··· Supplied passage

Tuesday, May 7, 2013

Honeysuckle

 
The lovely Honeysuckle arrives each spring to fill the early air with her sweet scent. The flowers are white, yellow, and sometimes red, but all are in tiny clusters that travel along the woody branches. The Honeysuckle family is large, consisting of over 180 species, originating in both the Orient and the Americas.
The Japanese and Korean Honeysuckle are a vine that is extremely hardy, will endure severe pruning and enjoys a trellis for support. In cold climates it will die back over the winter, but once out of dormancy may grow thirty feet in a year. Brought to New York in 1806 as a food source for wildlife, it was soon noted it was equally efficient at preventing land erosion, where its vigorous growing habit soon labeled it as invasive.
 
The American Honeysuckle may appear as either a vine or shrub, with heirloom varieties reaching tree-like proportions with a height and spread of over ten feet. Besides bringing early spring blooms to the garden, Honeysuckle has been traditionally important in both medicine and lore. For centuries the Chinese used honeysuckle for snake bites, to help remove poisons, reduce swelling, and promote healing. In Middle Ages European monks used Honeysuckle to cleanse a wound and reduce inflammation. The woody stems were pounded and eaten for arthritis, mumps, hepatitis, respiratory infections and dysentery. The delicate flowers were used to cure skin diseases, tumors, rashes and sores until the early 1900’s and the advent of ‘modern medicine’.

······
··· Data supplied

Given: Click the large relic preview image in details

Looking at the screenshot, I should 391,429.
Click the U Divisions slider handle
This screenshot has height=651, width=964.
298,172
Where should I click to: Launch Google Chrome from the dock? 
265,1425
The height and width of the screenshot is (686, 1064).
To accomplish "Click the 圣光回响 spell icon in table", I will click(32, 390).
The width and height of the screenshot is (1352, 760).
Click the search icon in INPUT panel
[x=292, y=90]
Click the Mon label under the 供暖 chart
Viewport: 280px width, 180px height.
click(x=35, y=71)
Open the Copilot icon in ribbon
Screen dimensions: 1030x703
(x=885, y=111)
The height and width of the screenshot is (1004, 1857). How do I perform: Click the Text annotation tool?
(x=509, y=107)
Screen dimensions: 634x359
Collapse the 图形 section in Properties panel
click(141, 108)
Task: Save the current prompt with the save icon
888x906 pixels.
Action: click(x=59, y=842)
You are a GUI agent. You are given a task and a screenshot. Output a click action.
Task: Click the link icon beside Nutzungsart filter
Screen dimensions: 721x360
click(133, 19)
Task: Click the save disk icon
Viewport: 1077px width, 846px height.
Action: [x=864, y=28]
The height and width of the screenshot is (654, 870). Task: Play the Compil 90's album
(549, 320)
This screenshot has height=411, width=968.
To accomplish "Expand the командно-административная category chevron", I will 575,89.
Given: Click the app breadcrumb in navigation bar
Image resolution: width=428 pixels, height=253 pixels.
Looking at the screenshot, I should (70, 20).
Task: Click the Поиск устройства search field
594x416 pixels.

······

* **Problem set**:
(a) Quote the honeysuckle post word for word, between "The American Honeysuckle" and "of ‘modern medicine’.", inclusive.
(b) Extend the article on honeysuckle from where it stops.

* **Task-by-task outputs**:
(a)
The American Honeysuckle may appear as either a vine or shrub, with heirloom varieties reaching tree-like proportions with a height and spread of over ten feet. Besides bringing early spring blooms to the garden, Honeysuckle has been traditionally important in both medicine and lore. For centuries the Chinese used honeysuckle for snake bites, to help remove poisons, reduce swelling, and promote healing. In Middle Ages European monks used Honeysuckle to cleanse a wound and reduce inflammation. The woody stems were pounded and eaten for arthritis, mumps, hepatitis, respiratory infections and dysentery. The delicate flowers were used to cure skin diseases, tumors, rashes and sores until the early 1900’s and the advent of ‘modern medicine’.

(b)
 
According to lore, it is said that bringing the blooms of Honeysuckle into the house will mean a wedding within year. In superstitious Scotland, at one time Honeysuckle vines were hung on barns to prevent cattle from being bewitched. And in the language of flowers, Honeysuckle is the symbol of love and fidelity with the fragrance said to induce dreams of passion should a bouquet be placed beside the bed.
 
The Honeysuckle I got from my Grandmother's home... it was at the feet of the Mother.
 
The name Honeysuckle comes from the drop of sweet honey-like nectar that is within each flower. As a child, I spent many hours under my grandmother’s Honeysuckle gently pulling the center stamens to allow the drop of nectar to appear. The offspring of her heirloom Honeysuckle appear in my garden and those of my children. With its tree-like porportions the early humming birds feast and nest as the bees buzz about... and the sweet nectar tastes like spring!